In superior canal dehiscence (SCD), fluid displacement of the endolymph activates type I vestibular hair cells in the crista of the affected canal and thus irregular superior canal (SC) neurons in Scarpa's ganglion, which provides the neurophysiological basis for the clinical presentation of SCD.

BACKGROUND

Patients with SCD display sound- and vibration-induced vertigo/nystagmus and increased amplitudes of vestibular evoked myogenic potentials.

METHODS

Extracellular recordings from n = 25 primary vestibular neurons of 16 female guinea pigs were analyzed. We recorded from the same vestibular neuron before, during and after creating the dehiscence and after closing the dehiscence. Neurobiotin labeling was employed in n = 11 neurons.

RESULTS

After SCD, previously unresponsive irregular SC neurons displayed a stimulus-locked increase in discharge during application of air-conducted sound (ACS) or bone-conducted vibration (BCV) for a broad range of frequencies (ACS: 200-4000 Hz; BCV: 500-1500 Hz). This typical response was only observed for irregular SC neurons (n = 19), but not regular SC neurons, or irregular/regular horizontal canal neurons (n = 2 each), and was abolished after closing the dehiscence.
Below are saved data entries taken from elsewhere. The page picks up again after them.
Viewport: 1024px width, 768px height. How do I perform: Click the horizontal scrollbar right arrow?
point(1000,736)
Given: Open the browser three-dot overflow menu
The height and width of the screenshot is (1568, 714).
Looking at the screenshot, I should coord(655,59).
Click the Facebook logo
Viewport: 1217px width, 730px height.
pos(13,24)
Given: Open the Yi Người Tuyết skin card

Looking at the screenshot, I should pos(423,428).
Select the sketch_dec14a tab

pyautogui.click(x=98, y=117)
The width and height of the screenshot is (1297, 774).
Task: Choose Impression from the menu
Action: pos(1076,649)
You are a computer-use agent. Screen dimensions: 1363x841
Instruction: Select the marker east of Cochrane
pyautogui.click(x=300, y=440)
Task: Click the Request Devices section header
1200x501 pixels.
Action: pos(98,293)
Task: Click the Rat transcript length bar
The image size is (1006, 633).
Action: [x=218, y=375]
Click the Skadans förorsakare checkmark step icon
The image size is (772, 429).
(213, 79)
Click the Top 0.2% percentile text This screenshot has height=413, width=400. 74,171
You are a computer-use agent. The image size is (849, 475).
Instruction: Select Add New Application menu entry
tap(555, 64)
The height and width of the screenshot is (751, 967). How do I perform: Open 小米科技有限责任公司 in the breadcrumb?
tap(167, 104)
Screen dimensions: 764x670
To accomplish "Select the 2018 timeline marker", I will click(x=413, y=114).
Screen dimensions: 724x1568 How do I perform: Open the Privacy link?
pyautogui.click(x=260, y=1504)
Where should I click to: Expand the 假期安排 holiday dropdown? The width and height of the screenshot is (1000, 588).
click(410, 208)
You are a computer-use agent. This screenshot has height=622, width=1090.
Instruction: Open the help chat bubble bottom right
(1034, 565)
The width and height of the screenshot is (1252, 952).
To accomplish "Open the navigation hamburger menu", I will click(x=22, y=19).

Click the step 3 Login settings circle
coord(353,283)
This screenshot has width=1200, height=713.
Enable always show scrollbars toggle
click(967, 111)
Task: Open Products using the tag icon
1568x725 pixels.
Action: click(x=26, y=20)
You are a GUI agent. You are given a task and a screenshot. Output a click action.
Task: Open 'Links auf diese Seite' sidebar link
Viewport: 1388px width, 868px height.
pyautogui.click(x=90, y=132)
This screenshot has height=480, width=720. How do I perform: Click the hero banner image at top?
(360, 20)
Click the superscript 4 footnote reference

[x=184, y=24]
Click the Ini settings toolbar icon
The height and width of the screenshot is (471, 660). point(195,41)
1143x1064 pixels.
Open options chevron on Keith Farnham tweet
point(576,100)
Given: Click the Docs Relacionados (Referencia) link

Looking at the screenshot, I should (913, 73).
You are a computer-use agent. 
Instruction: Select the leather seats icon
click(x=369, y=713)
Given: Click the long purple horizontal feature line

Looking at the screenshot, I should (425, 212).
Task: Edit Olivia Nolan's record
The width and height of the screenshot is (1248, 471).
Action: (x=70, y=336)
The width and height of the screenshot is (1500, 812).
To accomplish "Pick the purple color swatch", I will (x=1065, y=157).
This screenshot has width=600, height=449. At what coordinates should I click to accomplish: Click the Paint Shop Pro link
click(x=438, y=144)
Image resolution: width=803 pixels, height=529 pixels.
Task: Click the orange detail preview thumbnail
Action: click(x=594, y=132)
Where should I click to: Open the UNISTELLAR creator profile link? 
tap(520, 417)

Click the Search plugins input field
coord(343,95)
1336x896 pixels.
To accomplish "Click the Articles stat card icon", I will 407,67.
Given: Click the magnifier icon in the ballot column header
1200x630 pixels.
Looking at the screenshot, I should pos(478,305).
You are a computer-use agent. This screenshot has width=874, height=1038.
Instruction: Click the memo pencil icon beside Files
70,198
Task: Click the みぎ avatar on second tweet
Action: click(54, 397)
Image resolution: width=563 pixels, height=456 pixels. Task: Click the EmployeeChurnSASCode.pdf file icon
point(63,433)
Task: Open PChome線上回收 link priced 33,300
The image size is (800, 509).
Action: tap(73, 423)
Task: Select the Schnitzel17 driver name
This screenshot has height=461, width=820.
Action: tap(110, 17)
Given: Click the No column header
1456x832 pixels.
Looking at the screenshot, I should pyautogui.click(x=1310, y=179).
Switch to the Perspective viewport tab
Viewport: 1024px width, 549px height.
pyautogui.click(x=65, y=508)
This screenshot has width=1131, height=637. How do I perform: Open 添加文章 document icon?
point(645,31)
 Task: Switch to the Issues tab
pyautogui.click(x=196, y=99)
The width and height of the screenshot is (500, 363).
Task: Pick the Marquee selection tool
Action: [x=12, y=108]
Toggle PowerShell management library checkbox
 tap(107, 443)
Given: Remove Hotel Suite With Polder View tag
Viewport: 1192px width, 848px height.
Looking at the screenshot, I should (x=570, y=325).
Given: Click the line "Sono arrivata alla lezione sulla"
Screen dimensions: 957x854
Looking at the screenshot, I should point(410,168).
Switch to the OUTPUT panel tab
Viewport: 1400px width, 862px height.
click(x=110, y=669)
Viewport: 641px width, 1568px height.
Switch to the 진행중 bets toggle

Eleven irregular SC neurons responsive to ACS and/or BCV were traced back to calyx synapses in the central crista of the affected superior canal by neurobiotin labeling.

CONCLUSIONS

Stimulus-locked activation of irregular SC neurons by ACS and BCV is the neurophysiological basis for sound- and vibration-induced vertigo/nystagmus and increased VEMP amplitudes in SCD. The results of the present study help to improve vestibular diagnostics in patients with suspected SCD.